Nor was the contemporary world of the Irish language as distinct from that of English memoir-writers and the English language as this book’s formulation would maintain. A statement by a memoir-writer at Dunboe, Co. Derry, that ‘nightly dancing and gatherings for mere amusement are still too frequent among a population not sufficiently educated to indulge in them safely’ comes close to being a translation of an entry dated 12 July 1827 in the diary of the Callan shopkeeper Amhlaoibh Ó Súilleabháin: ‘Bhí míle ógmhná agus ógánaigh ag rince le ceol ar mullach “an Mhóin Ruadh” . . . Is aoibhin saol dóibh muna déirc é a dheireadh’ (‘A thousand young men and women were dancing on the summit of “an Mhóin Ruadh” . . . their life is cheerful but it could end in alms’).

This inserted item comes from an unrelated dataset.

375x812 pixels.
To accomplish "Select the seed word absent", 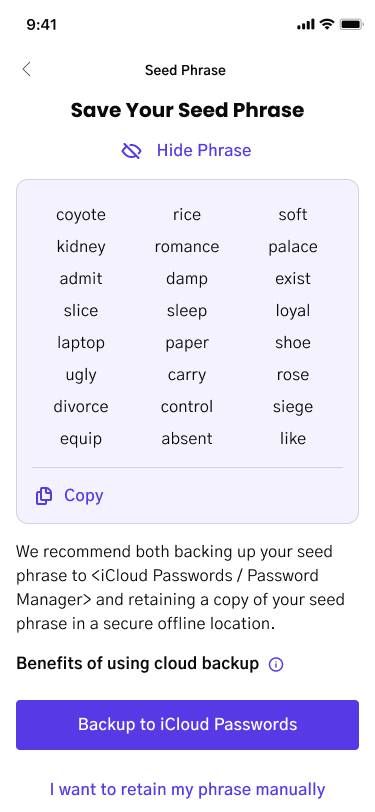I will click(187, 439).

One could make similar connections across time and cultures between the opposition of the harbinger of the Ordnance Survey, General Charles Vallancey, to the education of the Irish and Éamon de Valera’s opposition to the siting of secondary schools in the Connemara Gaeltacht. A foreword to this book written by de Valera’s grandson, Éamon Ó Cuív, speaks of ‘being left slightly bewildered by the magnitude of Ó Cadhla’s assertions’. A complex book, then, but also provocative, well written and, in spite of the reservations expressed above, well researched in its core areas, as well as being highly informative, not least on the work of John O’Donovan.

Proinsias Ó Drisceoil holds a PhD in Modern Irish from NUI, Maynooth.